_WHAT NEEDS TO BE DONE_: Copy the stretch of the listing below from the line containing "The width and height of the screenshot is (1016, 732)." through the line containing "click(x=60, y=26)", reproducing those lines verbatim.

_EXERCISE INPUT_:
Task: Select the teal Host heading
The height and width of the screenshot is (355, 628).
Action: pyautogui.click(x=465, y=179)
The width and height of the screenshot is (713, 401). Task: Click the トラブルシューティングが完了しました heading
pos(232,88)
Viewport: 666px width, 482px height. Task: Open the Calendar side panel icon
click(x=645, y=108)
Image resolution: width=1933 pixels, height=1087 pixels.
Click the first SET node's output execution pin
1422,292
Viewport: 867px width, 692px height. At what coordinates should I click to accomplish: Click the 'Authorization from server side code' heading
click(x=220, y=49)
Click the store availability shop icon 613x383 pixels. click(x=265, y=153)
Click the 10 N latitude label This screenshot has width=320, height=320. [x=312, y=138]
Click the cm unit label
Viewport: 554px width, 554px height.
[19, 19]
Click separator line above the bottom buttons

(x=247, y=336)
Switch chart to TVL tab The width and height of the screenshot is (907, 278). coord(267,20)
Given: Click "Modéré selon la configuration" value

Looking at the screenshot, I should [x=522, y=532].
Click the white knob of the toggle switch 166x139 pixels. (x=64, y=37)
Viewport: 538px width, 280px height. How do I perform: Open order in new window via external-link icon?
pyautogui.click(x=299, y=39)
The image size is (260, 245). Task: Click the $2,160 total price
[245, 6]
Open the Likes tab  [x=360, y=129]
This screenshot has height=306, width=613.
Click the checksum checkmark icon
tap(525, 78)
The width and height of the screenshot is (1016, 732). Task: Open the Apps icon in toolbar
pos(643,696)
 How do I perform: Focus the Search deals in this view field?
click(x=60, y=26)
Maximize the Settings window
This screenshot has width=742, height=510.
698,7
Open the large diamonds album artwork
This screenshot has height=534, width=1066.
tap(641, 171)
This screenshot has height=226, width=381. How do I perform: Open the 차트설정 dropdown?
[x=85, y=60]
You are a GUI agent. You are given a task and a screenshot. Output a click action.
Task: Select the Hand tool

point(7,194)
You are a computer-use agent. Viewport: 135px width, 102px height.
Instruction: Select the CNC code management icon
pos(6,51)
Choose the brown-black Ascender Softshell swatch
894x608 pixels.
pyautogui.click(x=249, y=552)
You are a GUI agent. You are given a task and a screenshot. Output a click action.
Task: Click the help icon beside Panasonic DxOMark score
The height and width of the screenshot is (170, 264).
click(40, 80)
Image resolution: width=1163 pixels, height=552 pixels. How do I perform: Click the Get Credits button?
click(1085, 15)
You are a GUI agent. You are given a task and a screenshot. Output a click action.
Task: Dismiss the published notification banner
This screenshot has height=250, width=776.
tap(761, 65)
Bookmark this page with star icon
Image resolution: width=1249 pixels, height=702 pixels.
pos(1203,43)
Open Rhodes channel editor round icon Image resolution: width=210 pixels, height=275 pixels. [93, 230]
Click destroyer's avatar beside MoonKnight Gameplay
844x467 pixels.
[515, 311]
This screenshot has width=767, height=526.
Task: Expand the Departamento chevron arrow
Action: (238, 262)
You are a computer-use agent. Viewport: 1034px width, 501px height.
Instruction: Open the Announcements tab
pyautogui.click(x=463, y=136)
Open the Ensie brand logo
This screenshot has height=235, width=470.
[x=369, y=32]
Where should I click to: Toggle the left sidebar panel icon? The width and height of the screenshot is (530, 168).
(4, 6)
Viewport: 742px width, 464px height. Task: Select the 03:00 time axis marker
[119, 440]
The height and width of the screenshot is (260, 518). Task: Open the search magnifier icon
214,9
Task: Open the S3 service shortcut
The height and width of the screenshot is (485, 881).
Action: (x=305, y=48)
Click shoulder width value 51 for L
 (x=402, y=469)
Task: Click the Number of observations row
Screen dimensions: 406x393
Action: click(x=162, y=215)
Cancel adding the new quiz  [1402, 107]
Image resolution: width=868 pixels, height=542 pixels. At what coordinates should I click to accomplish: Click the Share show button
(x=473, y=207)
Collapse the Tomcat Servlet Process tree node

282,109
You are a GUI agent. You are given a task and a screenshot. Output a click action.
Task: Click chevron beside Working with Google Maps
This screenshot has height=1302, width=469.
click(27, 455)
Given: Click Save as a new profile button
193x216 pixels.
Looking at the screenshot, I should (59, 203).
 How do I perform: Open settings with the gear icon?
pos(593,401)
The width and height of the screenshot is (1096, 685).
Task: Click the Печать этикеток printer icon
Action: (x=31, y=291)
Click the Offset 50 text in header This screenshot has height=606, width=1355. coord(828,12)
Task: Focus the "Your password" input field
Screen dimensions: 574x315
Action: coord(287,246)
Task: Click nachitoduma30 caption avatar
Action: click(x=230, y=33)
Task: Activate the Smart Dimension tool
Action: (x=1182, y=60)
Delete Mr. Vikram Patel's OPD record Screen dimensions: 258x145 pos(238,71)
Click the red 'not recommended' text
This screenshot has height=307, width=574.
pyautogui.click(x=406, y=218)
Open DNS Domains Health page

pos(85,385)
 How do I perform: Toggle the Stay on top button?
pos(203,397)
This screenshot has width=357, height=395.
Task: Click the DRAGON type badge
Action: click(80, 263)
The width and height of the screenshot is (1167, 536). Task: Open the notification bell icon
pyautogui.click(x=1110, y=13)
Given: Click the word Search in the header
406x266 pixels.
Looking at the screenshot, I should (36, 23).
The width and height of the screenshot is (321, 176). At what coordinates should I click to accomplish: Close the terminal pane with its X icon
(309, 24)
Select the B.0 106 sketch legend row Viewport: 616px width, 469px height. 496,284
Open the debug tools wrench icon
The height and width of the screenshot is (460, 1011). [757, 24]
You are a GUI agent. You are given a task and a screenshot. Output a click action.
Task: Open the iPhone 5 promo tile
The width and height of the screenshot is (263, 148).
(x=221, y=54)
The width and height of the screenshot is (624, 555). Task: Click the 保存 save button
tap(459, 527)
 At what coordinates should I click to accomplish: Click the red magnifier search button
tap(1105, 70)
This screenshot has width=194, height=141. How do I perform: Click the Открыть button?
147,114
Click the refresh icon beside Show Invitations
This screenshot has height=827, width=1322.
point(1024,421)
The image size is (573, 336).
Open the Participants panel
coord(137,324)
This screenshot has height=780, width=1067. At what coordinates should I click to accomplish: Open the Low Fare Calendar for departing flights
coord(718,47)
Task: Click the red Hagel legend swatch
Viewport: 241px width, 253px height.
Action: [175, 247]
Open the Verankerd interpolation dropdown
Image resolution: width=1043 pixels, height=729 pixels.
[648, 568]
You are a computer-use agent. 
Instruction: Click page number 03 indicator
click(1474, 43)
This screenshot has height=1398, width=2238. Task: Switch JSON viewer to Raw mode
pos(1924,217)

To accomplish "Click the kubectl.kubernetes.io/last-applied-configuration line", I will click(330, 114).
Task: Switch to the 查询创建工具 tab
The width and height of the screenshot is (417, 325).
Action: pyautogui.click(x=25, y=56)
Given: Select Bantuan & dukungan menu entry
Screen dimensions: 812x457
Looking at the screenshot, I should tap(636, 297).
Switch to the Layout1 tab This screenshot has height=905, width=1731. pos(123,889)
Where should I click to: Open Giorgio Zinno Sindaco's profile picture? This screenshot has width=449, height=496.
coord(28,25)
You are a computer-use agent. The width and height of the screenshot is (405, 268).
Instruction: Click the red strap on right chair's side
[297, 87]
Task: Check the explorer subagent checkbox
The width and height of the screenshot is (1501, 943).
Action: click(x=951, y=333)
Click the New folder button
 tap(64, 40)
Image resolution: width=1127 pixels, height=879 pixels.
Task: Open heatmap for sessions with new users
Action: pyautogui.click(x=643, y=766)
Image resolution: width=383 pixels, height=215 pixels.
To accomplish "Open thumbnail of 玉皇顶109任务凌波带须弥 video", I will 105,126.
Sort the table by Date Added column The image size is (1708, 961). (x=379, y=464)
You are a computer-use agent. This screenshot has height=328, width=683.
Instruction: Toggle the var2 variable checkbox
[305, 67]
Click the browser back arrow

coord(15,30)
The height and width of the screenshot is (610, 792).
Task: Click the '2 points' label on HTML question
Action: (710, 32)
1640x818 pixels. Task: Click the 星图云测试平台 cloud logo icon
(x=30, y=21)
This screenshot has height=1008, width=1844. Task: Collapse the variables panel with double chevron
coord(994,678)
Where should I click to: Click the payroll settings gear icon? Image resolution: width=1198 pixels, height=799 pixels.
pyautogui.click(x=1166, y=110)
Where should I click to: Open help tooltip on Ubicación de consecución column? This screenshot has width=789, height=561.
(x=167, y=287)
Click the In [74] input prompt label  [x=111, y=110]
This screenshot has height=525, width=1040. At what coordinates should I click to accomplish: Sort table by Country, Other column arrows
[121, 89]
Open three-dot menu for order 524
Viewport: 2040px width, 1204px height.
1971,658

_OUTPUT_:
The width and height of the screenshot is (1016, 732). Task: Open the Apps icon in toolbar
pos(643,696)
 How do I perform: Focus the Search deals in this view field?
click(x=60, y=26)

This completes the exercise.